I used the zero-initialization (e.g. VSOut Out = (VSOut)0;) initially as well, but I noticed some small performance gains without it.

I noticed your globals.hlsli which contains both a g_xFrame_MainCamera_VP and g_xCamera_VP. Your skyVS uses the latter and a g_xFrame_MainCamera_PrevVP. I presume that g_xFrame_MainCamera_VP = g_xCamera_VP in most cases, but what if you have a flat mirror and some sky visible through the mirror? Won't the reflection camera conflict with g_xFrame_MainCamera_PrevVP? I started to refactor and merge lots of constant buffers together, but the camera still puzzles me. I currently have a large number of "passes" which are all tweaked with minimal constant buffers, but this becomes less maintainable in the future.

I am also curious about g_xFrame_MainCamera_InvP (posted a recent topic about it)? Both support for perspective and orthographic cameras?

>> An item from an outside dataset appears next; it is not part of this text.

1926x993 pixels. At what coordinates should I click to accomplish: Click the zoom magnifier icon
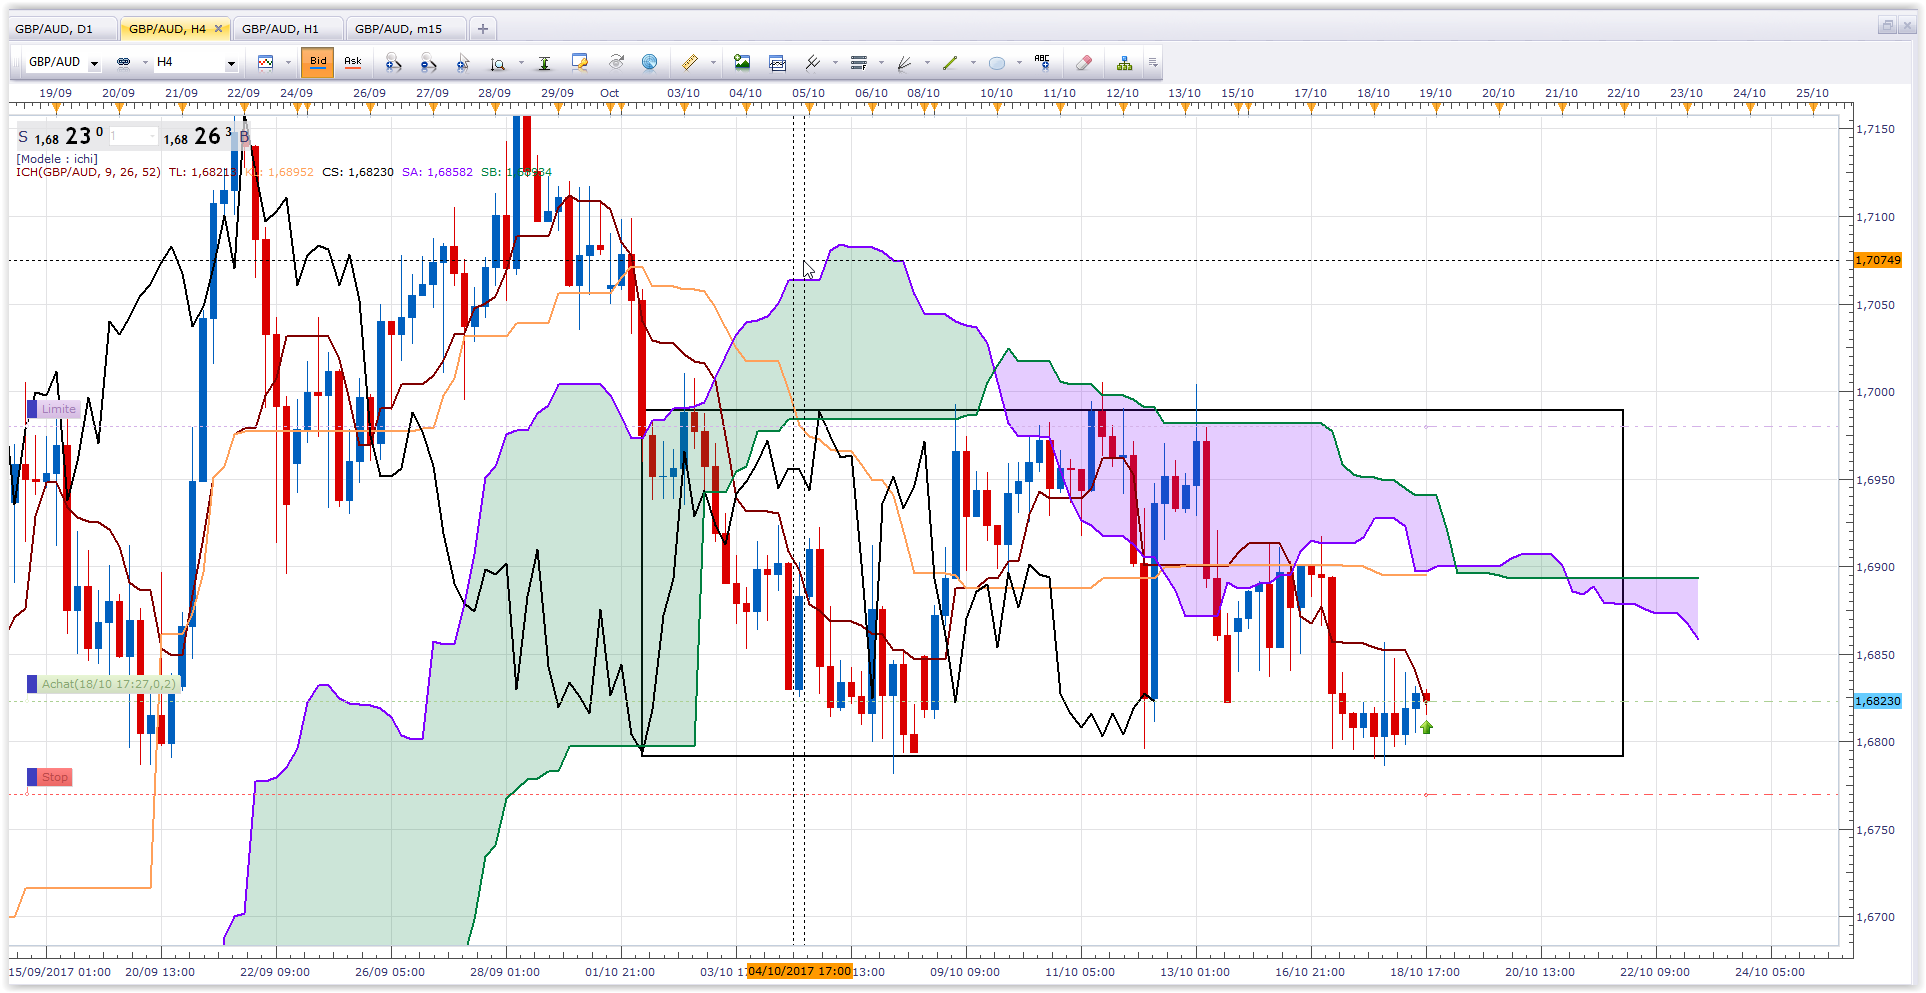click(497, 64)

Do you think this factor is fixed or scene/game dependent?

I don't like the zero init as well for some time now. Not for perf reasons, but this way the compiler can't warn you against uninitialized vars and you can easily miss them. Justhard to get down to refactoring it :) 

The maincamera stuff can be confusing. The small camera constant buffer is responsible of rendering the scene for multiple cameras, while the post processes are using the main camera buffer. The Prev and inverse camera properties only matter for the post processes, the other passes, like reflection and shadow pass can't generate velocity buffers for instance for which the prev camera is required. I expect that this maybe has some bugs and oddities which were not found yet by me.

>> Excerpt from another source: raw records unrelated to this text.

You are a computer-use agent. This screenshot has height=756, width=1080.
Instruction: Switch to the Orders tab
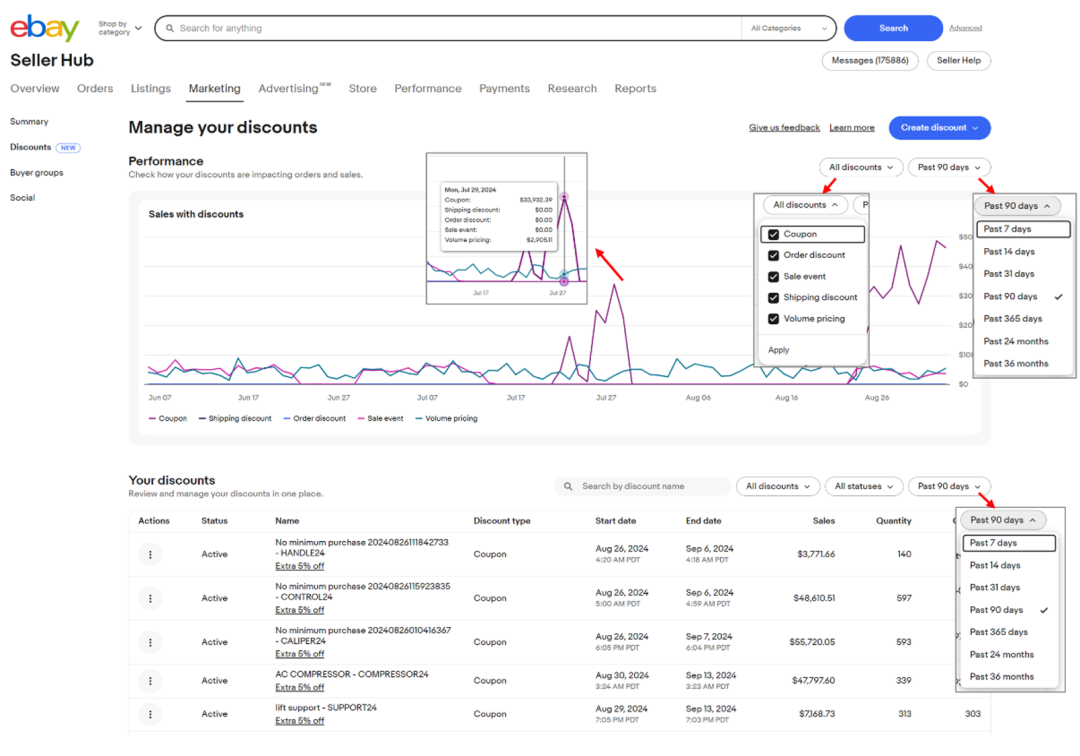95,89
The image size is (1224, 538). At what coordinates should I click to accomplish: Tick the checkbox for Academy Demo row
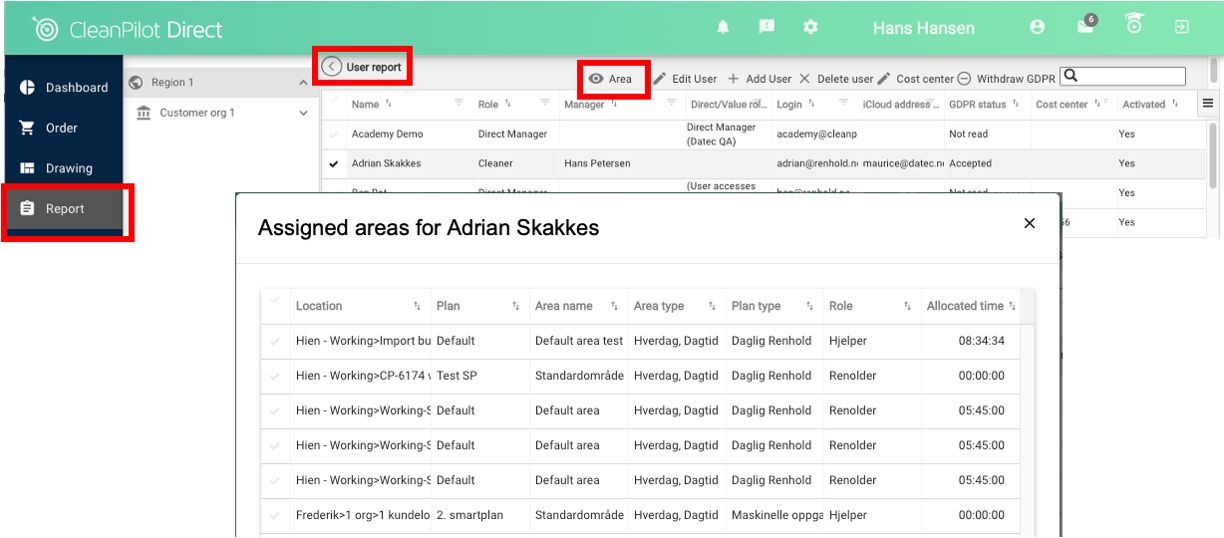pos(334,134)
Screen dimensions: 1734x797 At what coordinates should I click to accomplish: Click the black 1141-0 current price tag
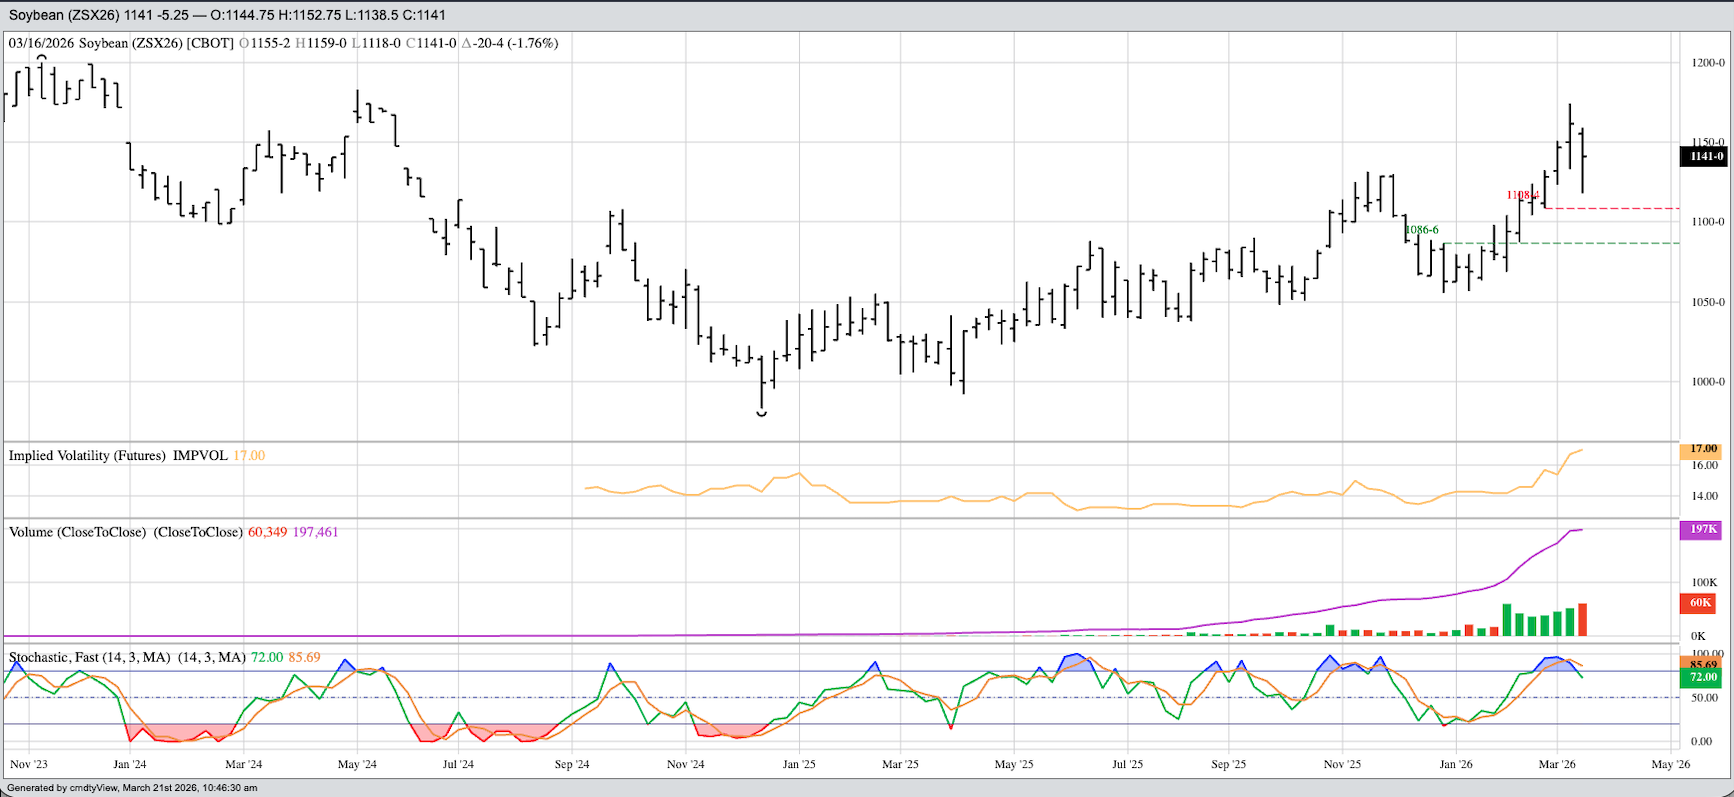pyautogui.click(x=1703, y=156)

I haven't a clue about tbe scale factor, you should experiment with it a bit and share the results :)

15 minutes ago, turanszkij said:

The Prev and inverse camera properties only matter for the post processes

So deferred shading is categorized under post-process (since you need to convert from NDC to view space or world space, depending on your shading space)? Although, I do not see material unpacking data for converting data from the GBuffer (assuming you do not use 32bit channels for your materials). And similar for sky domes, they are categorized under post-processing (since you need to convert back to world space which isn't handled by the camera)? If so, I understand the separation and I am thinking of using something similar for the camera (and move this upstream away from my passes). Originally, I thought you created FrameCB for custom (engine-independent) scripts as a kind of data API for the user.